Assigned task:
Tally the lines below containing "search" and report only the total.

Available data:
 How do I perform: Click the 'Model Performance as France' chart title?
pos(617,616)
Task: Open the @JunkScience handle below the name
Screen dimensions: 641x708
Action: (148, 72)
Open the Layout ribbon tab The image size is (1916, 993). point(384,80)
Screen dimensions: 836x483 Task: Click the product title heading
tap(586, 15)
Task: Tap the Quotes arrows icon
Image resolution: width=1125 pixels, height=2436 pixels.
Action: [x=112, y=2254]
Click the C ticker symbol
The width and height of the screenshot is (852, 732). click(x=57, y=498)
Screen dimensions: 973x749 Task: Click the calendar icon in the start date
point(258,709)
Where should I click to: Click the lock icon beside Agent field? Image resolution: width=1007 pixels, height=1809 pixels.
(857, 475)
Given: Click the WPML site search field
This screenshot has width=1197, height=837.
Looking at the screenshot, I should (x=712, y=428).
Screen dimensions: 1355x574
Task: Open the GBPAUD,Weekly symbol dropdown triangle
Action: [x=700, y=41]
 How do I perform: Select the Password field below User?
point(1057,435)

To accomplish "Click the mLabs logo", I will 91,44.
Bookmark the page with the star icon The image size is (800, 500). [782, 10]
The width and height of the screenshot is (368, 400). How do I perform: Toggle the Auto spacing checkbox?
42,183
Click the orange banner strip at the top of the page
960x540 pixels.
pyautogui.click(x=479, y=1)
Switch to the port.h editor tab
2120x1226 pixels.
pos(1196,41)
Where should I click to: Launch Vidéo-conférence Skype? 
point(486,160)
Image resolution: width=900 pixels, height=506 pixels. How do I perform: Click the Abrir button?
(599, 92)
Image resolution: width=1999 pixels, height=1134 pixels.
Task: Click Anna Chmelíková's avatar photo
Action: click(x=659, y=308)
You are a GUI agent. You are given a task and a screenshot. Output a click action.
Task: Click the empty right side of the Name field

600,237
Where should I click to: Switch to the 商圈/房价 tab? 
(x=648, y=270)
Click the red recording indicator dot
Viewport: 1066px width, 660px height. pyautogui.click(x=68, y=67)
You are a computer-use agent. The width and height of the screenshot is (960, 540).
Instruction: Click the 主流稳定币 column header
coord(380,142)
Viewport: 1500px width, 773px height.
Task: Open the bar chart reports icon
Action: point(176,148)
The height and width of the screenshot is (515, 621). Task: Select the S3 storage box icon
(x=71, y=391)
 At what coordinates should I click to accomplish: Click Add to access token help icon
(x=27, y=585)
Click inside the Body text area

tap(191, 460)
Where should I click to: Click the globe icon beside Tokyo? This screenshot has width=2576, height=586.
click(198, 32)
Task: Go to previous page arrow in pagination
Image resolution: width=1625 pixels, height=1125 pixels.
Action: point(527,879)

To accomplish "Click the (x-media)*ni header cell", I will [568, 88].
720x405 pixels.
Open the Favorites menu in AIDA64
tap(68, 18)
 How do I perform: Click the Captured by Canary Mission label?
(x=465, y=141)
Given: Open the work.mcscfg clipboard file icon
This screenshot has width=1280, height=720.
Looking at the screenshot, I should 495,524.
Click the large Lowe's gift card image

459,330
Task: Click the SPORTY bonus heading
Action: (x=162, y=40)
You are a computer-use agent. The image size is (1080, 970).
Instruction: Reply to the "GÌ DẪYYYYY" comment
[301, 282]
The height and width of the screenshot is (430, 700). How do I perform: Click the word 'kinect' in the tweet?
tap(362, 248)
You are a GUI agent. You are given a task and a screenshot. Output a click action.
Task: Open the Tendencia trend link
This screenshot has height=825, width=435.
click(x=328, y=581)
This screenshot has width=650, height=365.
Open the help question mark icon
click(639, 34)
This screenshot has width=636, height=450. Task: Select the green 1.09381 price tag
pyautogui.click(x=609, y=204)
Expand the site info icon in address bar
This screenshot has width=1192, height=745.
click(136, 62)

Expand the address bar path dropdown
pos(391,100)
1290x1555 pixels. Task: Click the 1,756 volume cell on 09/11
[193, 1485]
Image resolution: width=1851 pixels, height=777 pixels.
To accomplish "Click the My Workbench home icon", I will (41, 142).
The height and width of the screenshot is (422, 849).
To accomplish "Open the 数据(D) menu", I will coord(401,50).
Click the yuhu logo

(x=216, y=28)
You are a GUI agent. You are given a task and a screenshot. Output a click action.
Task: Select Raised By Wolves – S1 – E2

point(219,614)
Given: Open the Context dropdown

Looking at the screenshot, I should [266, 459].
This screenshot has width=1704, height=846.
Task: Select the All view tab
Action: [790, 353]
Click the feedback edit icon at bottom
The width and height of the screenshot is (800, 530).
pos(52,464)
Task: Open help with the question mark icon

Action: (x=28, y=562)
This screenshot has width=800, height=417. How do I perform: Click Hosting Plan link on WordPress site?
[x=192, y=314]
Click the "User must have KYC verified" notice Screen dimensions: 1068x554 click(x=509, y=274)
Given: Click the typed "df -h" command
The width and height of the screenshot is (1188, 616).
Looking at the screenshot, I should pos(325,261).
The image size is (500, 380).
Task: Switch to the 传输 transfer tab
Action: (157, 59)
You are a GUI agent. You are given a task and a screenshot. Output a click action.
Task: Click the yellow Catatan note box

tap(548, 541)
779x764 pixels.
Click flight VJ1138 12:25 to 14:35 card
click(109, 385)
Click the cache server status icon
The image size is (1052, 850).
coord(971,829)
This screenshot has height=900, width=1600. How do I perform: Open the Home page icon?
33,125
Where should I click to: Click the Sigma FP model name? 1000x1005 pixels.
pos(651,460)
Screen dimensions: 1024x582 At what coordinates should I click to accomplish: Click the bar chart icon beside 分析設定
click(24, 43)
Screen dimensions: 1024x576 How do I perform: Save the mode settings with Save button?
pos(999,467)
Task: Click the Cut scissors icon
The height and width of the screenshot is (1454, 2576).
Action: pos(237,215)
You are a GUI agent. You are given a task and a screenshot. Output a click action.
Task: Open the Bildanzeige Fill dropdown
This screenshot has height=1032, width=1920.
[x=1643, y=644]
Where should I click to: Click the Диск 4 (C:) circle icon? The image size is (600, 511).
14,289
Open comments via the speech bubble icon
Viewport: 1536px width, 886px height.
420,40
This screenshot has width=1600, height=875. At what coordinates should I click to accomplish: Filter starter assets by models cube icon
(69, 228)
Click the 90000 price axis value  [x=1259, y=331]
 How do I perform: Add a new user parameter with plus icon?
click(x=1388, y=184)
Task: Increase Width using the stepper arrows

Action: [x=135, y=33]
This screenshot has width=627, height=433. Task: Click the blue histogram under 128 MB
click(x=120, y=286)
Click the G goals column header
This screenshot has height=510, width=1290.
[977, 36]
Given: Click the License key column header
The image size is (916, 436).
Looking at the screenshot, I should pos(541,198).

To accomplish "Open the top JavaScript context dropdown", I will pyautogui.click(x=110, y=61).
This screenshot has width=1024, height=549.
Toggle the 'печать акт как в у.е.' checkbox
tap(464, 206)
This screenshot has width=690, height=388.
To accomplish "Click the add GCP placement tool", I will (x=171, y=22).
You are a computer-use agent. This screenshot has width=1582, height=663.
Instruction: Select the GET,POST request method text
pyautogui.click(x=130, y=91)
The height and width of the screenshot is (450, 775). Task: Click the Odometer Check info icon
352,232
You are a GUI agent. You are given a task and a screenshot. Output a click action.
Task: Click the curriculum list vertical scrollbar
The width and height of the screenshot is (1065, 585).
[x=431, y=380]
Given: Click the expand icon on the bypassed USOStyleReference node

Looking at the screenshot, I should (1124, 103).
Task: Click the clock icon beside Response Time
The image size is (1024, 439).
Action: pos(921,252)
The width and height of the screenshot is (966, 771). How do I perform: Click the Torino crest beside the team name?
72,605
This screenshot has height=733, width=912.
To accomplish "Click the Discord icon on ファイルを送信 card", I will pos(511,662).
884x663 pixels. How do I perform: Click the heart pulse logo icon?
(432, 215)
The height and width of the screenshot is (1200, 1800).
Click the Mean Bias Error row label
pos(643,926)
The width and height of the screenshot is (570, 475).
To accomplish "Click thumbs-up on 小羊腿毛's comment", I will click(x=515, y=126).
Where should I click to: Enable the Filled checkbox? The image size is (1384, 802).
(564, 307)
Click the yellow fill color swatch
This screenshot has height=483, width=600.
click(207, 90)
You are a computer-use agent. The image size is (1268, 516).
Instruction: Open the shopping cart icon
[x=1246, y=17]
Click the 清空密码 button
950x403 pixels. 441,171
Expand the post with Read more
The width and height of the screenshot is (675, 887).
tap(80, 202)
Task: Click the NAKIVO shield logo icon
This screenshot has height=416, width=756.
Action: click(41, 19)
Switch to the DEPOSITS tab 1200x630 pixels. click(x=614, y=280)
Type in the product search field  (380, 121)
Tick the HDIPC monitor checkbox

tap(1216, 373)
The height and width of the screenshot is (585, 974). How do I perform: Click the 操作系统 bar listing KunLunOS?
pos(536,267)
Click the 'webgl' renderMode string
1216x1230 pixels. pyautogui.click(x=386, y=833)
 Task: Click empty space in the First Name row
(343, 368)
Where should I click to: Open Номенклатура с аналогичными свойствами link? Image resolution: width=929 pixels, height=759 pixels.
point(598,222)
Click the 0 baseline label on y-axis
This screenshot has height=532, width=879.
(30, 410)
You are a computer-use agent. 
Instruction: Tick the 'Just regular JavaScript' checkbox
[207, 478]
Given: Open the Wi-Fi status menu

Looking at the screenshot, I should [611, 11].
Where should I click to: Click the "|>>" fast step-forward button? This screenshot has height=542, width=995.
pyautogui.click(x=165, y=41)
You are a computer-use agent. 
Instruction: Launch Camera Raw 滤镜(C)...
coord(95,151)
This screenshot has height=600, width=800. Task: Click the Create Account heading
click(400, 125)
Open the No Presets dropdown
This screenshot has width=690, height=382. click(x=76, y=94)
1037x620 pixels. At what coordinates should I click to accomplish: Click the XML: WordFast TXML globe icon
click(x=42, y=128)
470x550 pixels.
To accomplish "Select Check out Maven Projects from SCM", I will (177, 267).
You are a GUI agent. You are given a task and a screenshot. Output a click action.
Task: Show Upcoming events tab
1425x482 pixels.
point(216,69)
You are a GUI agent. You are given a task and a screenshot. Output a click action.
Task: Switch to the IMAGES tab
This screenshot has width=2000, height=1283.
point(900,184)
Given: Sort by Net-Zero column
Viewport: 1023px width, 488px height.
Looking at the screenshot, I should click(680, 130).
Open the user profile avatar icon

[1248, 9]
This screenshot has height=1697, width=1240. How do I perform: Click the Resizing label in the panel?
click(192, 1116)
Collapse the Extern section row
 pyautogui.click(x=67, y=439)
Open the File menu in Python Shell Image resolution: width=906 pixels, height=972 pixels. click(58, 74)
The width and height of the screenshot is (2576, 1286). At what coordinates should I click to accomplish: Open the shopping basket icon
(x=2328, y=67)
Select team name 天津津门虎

Answer to this task:
2